I will have a full review with pictures and such shortly.  I have one minor issue with it which I'm going to attempt to contact the maker to see what he can do about it for me.  A friend of mine ordered one, had a 'customer ordered something then realized he should have ordered it differently' moment, and this guy had the customer service priority to get it resolved for him.
So, I'm hoping he can help out with my 'Huh, because I'm built like so, and want to wear my gun here, this is awkward, can you adjust it?'
Also, first deer-hunting event in many years for me coming up on Monday, so I'm gearing up for that.  I'll write that up as well next week after it's all said and done.
In the mean time, I hope you all have a fantastic Thanksgiving, and get to spend some time relaxing with your loved ones.

Be safe, and as Weer'd says, Carry your guns!

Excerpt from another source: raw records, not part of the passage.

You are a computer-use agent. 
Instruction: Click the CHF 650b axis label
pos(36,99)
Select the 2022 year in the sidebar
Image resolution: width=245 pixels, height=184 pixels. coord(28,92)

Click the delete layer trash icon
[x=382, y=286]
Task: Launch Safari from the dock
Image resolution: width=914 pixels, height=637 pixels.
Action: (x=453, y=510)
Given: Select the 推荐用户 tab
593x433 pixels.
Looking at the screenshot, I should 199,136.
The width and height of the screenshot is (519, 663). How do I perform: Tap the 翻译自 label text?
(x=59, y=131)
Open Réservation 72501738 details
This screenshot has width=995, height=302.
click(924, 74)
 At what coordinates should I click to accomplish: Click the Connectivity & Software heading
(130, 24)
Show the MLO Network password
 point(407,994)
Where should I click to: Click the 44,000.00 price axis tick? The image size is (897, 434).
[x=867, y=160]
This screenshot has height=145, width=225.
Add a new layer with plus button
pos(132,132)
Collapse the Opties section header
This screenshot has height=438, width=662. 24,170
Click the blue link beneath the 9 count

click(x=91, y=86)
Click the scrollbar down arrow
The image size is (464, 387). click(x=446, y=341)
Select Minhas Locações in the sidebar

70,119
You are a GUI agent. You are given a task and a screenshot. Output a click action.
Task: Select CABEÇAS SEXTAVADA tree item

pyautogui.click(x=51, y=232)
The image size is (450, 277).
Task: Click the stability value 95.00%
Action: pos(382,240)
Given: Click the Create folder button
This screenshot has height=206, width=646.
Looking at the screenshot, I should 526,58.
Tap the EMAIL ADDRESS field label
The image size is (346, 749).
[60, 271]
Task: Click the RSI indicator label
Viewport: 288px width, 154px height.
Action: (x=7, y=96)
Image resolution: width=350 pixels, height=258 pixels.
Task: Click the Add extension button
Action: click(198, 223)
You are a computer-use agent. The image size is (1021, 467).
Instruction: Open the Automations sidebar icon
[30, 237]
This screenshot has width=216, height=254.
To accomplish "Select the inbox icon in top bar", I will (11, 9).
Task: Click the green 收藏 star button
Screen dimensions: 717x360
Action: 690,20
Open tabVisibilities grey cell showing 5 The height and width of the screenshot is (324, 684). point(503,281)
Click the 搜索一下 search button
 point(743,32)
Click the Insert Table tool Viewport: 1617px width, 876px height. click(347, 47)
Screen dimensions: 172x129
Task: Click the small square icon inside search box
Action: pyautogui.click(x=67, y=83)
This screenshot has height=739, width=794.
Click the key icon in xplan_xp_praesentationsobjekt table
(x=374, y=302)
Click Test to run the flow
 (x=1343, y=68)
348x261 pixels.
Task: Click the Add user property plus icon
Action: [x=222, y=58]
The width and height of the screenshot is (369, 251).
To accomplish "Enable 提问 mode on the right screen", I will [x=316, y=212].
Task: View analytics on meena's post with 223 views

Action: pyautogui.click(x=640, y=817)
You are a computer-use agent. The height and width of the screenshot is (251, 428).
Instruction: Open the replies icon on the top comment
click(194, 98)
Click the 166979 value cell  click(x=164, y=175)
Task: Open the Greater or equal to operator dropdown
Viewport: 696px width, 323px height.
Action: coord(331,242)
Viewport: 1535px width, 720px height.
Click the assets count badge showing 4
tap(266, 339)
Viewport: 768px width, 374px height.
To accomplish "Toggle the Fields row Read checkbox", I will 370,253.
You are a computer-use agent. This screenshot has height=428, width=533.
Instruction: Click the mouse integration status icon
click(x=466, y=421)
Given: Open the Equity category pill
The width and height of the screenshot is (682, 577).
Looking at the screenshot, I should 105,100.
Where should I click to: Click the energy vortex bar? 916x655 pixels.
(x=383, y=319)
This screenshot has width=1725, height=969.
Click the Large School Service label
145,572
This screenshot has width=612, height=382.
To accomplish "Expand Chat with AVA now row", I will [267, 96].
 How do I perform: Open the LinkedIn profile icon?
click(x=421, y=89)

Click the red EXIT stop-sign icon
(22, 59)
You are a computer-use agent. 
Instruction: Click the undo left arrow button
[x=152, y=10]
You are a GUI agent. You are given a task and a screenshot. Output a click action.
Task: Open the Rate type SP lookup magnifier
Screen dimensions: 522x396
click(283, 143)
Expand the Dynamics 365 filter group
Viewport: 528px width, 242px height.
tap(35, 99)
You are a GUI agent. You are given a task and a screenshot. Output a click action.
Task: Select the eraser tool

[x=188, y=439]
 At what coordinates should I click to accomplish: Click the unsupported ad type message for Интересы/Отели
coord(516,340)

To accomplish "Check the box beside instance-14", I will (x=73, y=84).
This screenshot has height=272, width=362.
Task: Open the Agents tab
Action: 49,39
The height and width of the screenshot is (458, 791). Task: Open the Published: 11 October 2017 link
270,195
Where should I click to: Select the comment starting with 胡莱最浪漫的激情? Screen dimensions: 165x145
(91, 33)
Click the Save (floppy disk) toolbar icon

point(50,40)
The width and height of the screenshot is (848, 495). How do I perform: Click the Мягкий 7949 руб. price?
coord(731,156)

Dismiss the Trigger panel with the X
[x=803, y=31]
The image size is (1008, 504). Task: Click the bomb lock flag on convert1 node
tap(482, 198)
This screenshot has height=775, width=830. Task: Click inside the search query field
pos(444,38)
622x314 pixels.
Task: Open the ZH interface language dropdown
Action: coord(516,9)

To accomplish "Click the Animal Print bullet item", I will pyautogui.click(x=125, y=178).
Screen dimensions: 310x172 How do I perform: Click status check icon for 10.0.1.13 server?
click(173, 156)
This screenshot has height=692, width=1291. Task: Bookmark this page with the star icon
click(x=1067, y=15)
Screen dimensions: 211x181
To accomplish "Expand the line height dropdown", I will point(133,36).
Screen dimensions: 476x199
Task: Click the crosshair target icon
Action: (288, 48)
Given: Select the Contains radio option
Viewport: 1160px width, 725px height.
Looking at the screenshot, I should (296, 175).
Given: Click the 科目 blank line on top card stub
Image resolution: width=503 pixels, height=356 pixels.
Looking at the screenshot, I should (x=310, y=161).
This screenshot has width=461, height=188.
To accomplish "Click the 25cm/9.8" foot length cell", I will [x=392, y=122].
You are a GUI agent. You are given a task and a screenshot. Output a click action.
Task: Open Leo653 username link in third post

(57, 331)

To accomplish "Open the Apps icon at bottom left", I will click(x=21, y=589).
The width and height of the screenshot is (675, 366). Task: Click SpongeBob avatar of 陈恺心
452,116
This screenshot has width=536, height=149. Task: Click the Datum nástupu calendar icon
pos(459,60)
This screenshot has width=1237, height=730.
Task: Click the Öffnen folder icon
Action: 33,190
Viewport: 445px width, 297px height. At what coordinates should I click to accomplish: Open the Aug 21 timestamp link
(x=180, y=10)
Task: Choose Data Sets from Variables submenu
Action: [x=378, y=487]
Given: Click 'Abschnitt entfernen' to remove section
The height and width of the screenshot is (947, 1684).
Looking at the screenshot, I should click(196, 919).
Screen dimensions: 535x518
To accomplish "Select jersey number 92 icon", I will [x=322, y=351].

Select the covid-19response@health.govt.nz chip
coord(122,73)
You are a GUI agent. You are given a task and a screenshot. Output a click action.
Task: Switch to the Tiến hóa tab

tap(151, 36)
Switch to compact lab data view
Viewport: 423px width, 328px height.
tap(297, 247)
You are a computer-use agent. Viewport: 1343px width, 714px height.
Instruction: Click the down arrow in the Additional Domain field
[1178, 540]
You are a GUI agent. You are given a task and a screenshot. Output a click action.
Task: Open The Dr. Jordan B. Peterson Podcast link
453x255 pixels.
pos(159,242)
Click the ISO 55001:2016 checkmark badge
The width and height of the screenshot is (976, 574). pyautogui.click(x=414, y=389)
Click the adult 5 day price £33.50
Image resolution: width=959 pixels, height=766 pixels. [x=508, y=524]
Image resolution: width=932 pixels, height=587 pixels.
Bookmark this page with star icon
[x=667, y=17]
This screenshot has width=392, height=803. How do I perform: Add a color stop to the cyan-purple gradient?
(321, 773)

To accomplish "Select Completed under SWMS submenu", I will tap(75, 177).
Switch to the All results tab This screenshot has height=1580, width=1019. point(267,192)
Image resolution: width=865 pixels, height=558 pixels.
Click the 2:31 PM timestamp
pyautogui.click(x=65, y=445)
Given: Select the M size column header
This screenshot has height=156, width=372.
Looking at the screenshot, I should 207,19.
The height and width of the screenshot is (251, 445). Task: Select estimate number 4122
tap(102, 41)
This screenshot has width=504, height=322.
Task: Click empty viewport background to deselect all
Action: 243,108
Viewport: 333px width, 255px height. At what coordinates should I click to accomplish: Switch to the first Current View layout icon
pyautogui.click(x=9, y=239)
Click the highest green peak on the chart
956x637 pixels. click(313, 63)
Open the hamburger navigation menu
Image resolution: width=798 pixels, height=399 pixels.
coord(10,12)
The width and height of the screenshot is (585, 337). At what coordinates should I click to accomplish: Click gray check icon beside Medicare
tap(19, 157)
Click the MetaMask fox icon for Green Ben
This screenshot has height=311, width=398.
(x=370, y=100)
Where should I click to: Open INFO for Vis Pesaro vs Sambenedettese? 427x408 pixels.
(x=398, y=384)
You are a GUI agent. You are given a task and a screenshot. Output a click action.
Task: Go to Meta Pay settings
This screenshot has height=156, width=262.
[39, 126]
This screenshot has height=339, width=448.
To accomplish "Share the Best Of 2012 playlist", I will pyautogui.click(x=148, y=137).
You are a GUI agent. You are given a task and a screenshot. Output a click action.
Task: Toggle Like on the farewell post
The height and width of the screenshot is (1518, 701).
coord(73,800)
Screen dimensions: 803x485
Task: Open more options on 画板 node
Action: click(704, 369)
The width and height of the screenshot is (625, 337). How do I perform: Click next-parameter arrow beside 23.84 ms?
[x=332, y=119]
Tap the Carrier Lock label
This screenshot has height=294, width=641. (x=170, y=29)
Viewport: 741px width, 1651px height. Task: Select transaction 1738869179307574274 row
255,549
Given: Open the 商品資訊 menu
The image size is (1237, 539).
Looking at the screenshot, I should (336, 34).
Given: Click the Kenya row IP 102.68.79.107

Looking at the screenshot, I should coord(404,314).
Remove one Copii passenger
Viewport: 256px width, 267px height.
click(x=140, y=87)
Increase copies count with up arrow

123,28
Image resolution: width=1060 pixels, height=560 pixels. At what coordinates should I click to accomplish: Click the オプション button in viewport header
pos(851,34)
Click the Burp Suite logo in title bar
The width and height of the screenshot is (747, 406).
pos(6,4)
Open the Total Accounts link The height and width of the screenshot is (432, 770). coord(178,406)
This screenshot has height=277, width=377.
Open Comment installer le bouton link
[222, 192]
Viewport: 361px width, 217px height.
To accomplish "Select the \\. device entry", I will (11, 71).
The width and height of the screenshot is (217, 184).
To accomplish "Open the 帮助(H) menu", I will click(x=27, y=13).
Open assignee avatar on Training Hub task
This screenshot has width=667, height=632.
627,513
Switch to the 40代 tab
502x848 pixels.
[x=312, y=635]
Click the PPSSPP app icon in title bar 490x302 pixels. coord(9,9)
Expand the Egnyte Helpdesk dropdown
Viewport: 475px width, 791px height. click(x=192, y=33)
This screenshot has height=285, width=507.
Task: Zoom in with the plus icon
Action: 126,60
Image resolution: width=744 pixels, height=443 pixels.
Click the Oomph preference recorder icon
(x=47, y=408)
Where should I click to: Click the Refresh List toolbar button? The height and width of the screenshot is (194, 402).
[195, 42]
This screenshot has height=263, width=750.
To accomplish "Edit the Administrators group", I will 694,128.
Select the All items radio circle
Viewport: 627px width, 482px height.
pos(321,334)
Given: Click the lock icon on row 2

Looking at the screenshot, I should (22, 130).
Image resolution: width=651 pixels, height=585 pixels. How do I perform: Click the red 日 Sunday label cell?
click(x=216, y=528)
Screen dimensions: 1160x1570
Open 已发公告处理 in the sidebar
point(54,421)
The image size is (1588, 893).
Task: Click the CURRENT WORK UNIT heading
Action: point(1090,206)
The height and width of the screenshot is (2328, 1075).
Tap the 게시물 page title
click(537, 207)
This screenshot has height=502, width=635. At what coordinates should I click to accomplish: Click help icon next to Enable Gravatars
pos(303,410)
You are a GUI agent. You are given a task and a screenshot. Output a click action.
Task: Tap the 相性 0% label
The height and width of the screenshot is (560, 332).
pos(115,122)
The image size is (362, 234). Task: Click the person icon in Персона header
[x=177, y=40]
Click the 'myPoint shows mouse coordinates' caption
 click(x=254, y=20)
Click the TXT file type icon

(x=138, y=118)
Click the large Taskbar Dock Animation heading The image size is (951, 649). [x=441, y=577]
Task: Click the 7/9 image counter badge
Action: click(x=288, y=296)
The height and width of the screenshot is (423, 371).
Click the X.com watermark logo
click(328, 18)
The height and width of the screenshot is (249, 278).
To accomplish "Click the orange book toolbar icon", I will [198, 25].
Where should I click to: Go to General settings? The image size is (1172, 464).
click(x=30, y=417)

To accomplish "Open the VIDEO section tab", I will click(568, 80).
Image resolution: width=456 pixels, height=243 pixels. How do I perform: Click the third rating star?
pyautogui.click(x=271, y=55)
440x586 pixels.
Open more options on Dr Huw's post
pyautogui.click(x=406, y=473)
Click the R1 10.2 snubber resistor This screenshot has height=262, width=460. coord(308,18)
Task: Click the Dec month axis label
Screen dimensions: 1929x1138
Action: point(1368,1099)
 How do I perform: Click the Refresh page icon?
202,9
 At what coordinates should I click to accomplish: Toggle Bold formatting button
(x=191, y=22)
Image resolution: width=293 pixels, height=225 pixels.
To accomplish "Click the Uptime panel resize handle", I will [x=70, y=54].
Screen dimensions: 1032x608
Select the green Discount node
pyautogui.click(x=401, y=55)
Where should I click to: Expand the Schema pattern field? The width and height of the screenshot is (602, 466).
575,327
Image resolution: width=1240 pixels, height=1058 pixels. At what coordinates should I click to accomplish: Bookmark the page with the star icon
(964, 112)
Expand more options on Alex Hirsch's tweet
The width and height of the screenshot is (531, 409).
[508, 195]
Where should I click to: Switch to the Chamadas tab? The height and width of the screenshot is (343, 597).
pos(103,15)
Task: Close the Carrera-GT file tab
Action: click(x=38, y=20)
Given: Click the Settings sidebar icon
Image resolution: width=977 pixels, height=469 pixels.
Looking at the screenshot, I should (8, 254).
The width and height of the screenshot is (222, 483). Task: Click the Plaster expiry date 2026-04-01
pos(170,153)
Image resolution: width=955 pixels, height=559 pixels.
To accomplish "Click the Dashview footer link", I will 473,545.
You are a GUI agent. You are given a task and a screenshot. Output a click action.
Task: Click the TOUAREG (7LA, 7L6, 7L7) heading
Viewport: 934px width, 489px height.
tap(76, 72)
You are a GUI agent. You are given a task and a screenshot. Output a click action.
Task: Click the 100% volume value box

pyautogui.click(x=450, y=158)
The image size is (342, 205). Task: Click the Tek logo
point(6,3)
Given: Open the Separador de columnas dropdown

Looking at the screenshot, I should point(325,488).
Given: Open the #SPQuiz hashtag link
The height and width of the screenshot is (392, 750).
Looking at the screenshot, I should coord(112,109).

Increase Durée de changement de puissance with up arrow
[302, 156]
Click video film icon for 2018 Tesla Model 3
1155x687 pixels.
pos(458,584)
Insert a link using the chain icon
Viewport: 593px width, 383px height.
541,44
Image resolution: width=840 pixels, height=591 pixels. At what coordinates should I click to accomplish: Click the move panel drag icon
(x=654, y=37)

Wednesday, November 16, 2011

Bullet Hit the White House


So according to the Secret Service the round which hit the glass is 'not associated with Friday's incident.'  This tells me it's two different happenings.  I've been nosing around on the web, and I'm unable to find any sort of ballistic information regarding the round which was found, or casings, or anything else.  If any has any info, or knows of any useful sources, please share!

Friday, November 4, 2011

Highway Shakedowns in TN - 4th Amendment is History


I'm not the first to write about this, nor will I be the last.  In fact, this isn't even my first post on the topic.  Cemetery had his car searched for no reason, and is left with little recourse.  The governments are finding more and more ways to get around the protections we have of our rights, and it is costing us dearly.  
And clearly, if you watch the video, you can see that they do not care one iota about actually stopping the drugs.  They are focused on the cash.  If this really was about the drugs, there would be many more instances on the East bound side, and the officers would be facing that direction, looking for the contraband.  
The war on drugs has done more to damage this country than most people realize.  Daily it's costing us more and more, not just financially, but in far more important ways.  
But some people have hired lawyers after their cash was taken and, sometimes after months and months of litigation, judges have ruled that the money that was taken from them really had nothing to do with drug dealing at all.
Moral of that story is that if you want your money, you need to hire a lawyer to get it back.  They will keep it until you take legal action.  That is outright THEFT from civilians, especially when those civilians are charged with no crime, and have done nothing to justify that seizure of their property.
When do we draw a line in the sand which shall not be crossed?  To allow them to continue to trample our rights is to invite tyranny into our nation, not just turn a blind eye to it, and pour it a nightcap before we go to bed, ignorant of the schemes of tyrants.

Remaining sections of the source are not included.